WHAT IS NEEDED: Rewrite the rows from the line containing "Open options menu" through the end of the rows, replacing "options" with "context" and keeping everything else unchanged. Leave the pictures out of your answer.

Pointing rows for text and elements
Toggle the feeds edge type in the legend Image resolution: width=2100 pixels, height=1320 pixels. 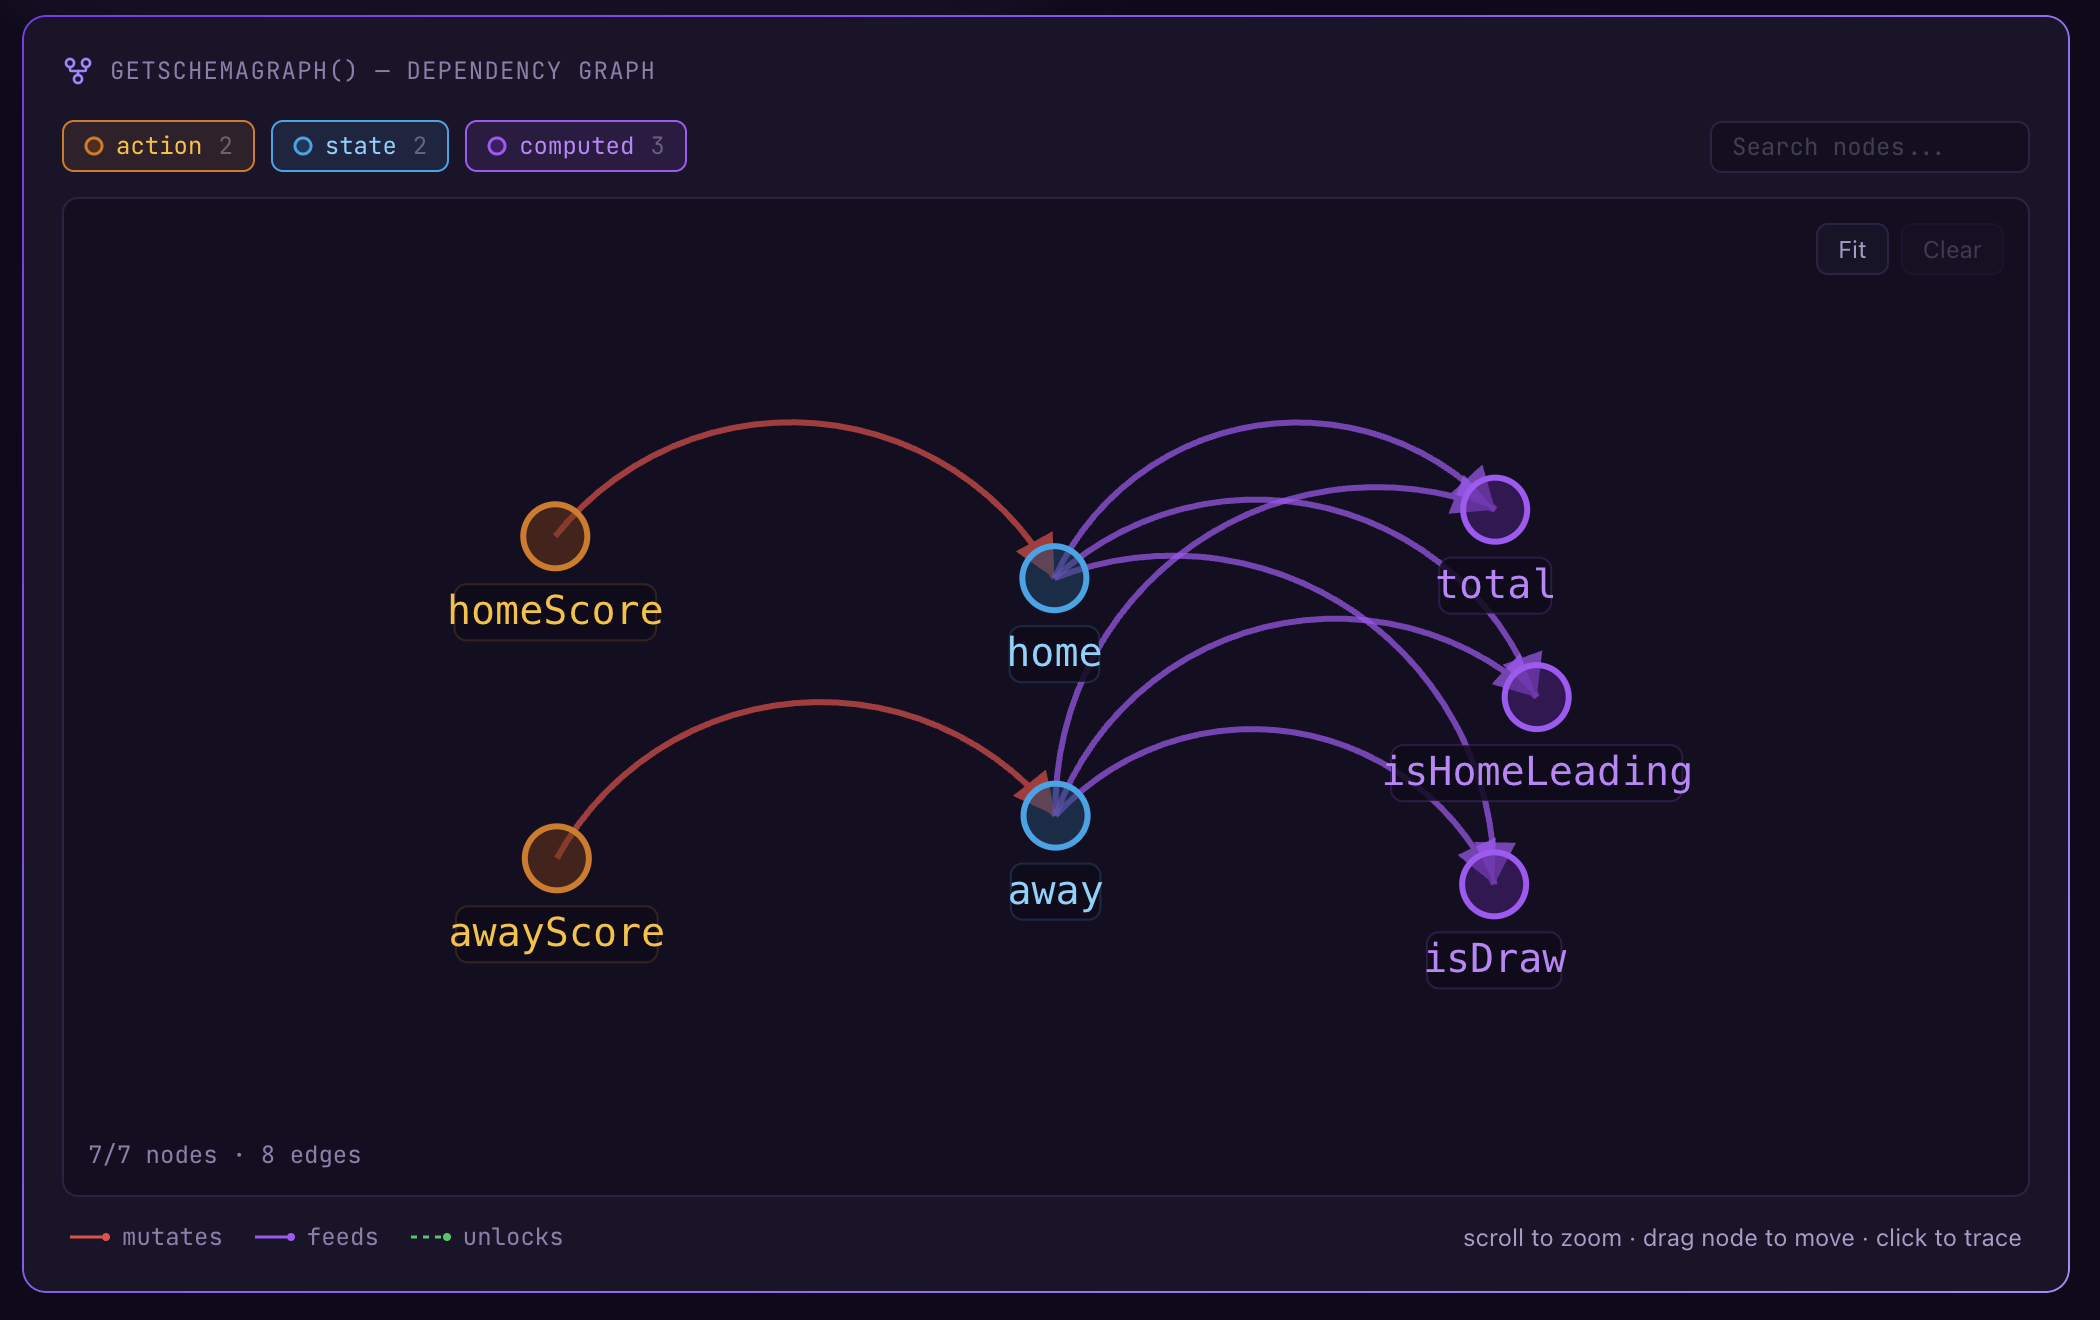click(x=316, y=1237)
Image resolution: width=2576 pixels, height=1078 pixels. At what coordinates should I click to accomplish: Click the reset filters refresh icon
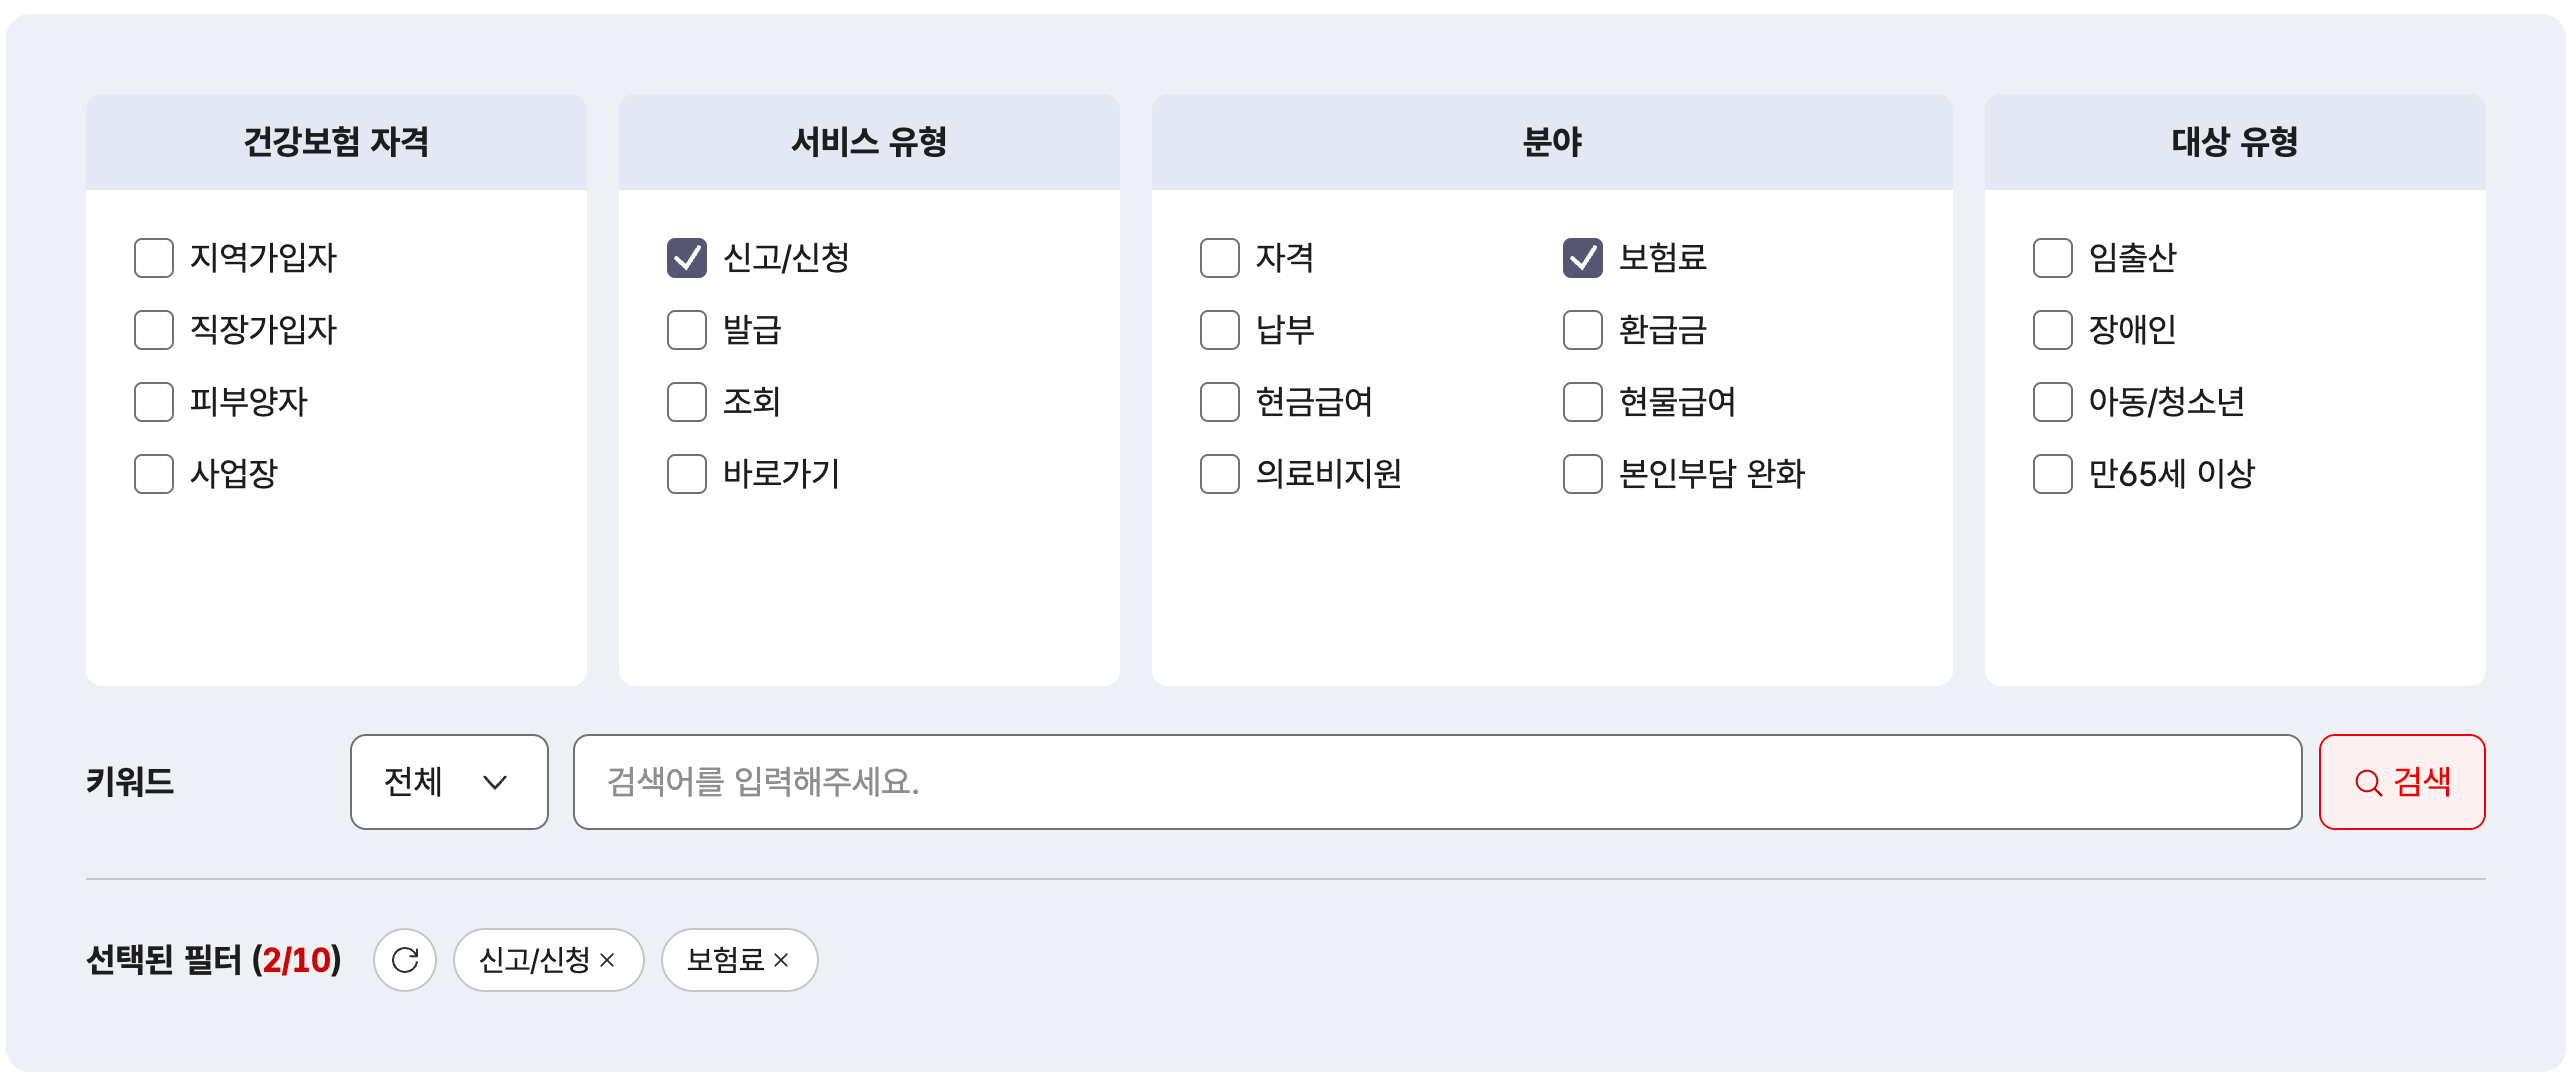[406, 960]
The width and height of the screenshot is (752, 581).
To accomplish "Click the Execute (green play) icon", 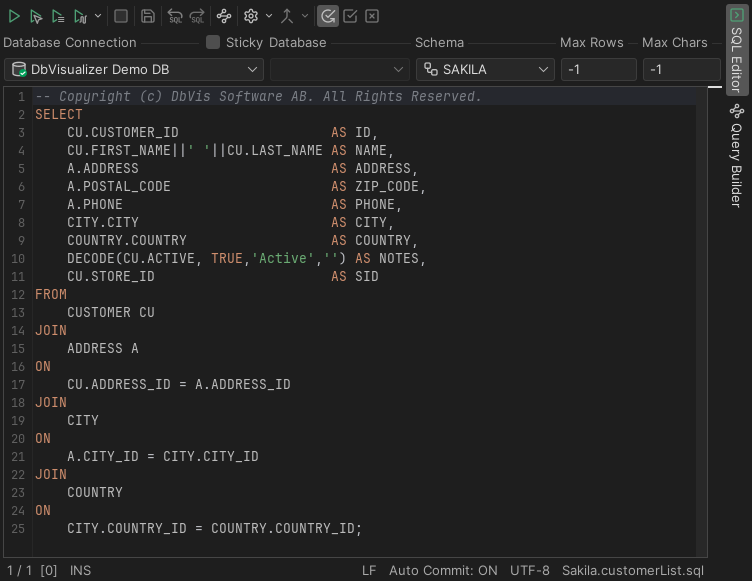I will [14, 16].
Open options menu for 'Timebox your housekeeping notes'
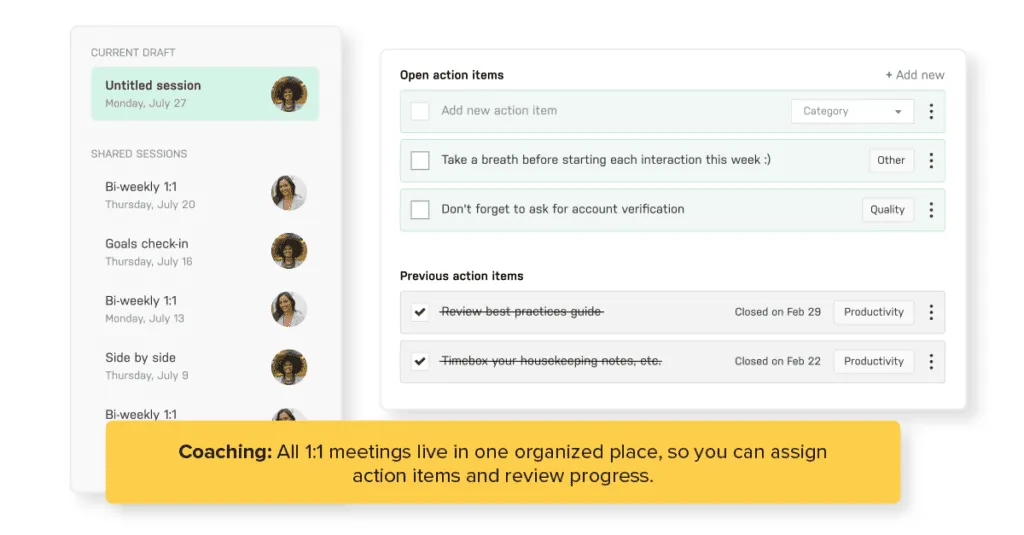The height and width of the screenshot is (535, 1024). [x=930, y=361]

CORRECT OUTPUT:
Open context menu for 'Timebox your housekeeping notes'
The height and width of the screenshot is (535, 1024). [x=930, y=361]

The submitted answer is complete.